C’è un punto in cui convergono le idee del pianista Mike Effenberger, della sua band Weird turn pro, della creatrice delle covers dei cds Katrine Hildebrandt, e del giornalista-scrittore Hunter S. Thompson, chiamato evidentemente in causa da una palese citazione: è la passione per il processo, inteso come insieme di elementi da percorrere (ognuno nell’ambito del proprio di settore di appartenenza) in vista di una identità. Scoprirne uno è come aver messo insieme secoli di storia in una ruota panoramica in cui ogni cabina porta con sè il proprio contributo. Mike si è messo in contatto con me qualche mese fa, proponendomi i suoi due lavori musicali, ed io, dopo aver inquadrato ciò che ascoltavo, sono andato immediatamente alla ricerca delle identità:
1) il richiamo a Thompson diventa fallace dal punto di vista musicale se pensiamo che la musica dei Weird turn pro possa richiamare il fatidico “fuel” che muoveva i gusti musicali ed il carattere dell’inventore del gonzo journalism; non c’è nè droga, né scorribande impervie, nè alcool nel pensiero di Effenberger e musicisti; al contrario c’è la fragranza e l’effetto benefico del jazz. Questa porta d’ingresso è però particolare perché introduce ad una sorta di etereo flusso del ricordo della tradizione jazzistica, in cui la materia improvvisativa impone ai partecipanti di creare constanti aggiornamenti in tempo reale delle melodie e delle emissioni.

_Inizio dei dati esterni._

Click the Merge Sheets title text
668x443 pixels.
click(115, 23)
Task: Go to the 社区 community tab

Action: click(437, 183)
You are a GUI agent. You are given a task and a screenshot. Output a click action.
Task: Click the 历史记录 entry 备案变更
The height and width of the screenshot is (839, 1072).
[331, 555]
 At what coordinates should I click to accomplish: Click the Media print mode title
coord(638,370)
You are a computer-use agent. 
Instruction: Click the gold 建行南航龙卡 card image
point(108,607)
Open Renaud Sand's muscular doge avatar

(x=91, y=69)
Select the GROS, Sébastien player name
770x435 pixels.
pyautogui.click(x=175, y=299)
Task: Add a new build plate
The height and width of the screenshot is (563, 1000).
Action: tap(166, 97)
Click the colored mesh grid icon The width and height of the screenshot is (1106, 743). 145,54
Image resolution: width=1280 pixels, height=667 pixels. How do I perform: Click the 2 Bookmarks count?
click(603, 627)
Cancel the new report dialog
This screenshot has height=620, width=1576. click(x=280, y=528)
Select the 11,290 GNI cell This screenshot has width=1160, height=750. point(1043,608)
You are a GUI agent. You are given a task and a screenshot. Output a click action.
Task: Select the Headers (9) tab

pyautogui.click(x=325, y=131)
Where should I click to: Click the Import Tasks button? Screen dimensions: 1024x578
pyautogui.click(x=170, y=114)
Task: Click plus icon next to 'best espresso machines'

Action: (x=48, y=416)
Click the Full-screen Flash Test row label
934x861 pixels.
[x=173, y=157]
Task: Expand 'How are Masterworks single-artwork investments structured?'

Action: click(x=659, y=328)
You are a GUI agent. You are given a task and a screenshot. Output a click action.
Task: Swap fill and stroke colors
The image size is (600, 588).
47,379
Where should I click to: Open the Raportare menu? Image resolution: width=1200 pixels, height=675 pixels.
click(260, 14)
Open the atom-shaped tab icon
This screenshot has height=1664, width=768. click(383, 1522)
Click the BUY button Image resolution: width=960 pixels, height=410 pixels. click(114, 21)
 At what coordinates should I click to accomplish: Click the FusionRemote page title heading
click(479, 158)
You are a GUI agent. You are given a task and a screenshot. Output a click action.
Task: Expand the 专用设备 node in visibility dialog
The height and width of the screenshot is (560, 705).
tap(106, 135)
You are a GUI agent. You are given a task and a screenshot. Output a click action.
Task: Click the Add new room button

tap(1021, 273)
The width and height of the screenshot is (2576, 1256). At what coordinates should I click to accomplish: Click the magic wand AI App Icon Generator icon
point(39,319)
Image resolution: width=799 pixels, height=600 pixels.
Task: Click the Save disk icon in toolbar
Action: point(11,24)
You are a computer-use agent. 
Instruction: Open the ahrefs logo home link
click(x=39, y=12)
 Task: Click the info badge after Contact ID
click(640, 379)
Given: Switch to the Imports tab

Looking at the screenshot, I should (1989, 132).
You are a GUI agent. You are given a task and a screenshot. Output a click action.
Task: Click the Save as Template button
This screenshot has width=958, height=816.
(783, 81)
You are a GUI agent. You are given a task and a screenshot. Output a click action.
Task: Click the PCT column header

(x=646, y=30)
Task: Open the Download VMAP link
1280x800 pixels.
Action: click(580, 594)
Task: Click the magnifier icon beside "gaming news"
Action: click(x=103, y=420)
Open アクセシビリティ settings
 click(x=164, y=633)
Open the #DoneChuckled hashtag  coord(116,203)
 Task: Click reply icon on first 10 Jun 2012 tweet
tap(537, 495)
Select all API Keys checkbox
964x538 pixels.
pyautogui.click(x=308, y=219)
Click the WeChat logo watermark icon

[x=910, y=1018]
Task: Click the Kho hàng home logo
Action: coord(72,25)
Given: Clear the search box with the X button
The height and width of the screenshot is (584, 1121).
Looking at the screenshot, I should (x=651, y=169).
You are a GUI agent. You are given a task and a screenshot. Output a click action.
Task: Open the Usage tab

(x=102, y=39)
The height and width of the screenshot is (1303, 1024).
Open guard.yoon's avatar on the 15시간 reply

Direi che tra le massime di Thompson, quella più consona al gruppo di Effenberger è quella contenuta in The Proud Highway, allorché lo scrittore afferma che: “….Every reaction is a learning process; every significant experience alters your perspective. So it would seem foolish, would it not, to adjust our lives to the demands of a goal we see from a different angle everyday? How could we ever hope to accomplish anything anther than galloping neurosis?…” Hunter S. Thompson, da The Proud Highway: Saga of a Desperate Southern Gentleman, 1955-1967.
2) Il cambio di prospettiva che si adegua minuto per minuto nell’atto dello svolgimento, serve non solo per inquadrare il processo creativo ma anche per sistemare con motivazioni congrue quello che sembra disordinato; i bellissimi disegni della Hildebrandt confermano che dietro lo studio delle geometrie sacre, c’è la volontà di trovare un senso a questo misterioso rapporto che si combatte da sempre tra caos e disordine e che sta tutto nel processo attuato (Katrine usa dei processi flessibili che coinvolgono compassi, matite brucianti, carte stratificate).
3) L’idea di Effenberger si arricchisce anche di un’altro elemento oltre al jazz, ossia di un impianto minimalista pianistico che frequentemente ritorna in circolo per miscelarsi con gli sviluppi della band; non si tratta del minimalismo di Glass o Reich, quanto di quello degli specialisti della classica moderna, che filtrano nostalgia ed armonie in poche note o accordi. L’aspetto predominante e fondamentale di The Repeatedly answered question (ottobre 2017) e soprattutto di Let me be unwound (luglio 2018) è che la musica nel suo complesso somiglia ad una “pasta” dentifricia, una gomma compatta che è veramente difficile trovare in giro per il mondo: gli standard di jazz, Carmichael, i quartetti/quintetti Blue Note, le orchestre alla Gil Evans o i gruppi moderatamente free jazz dei sessanta scorrono impastati nell’esperienza di ascolto, come in una quarantena ognuno si insinua a suo turno e il beneficio è quello della produzione di un suono cangiante: le note si allungano, le densità si apprezzano anche a chiusura d’orecchio, le vibrazioni della musica scorrono come il letto di un fiume e ciò che sembra scontato per il jazz non lo è più.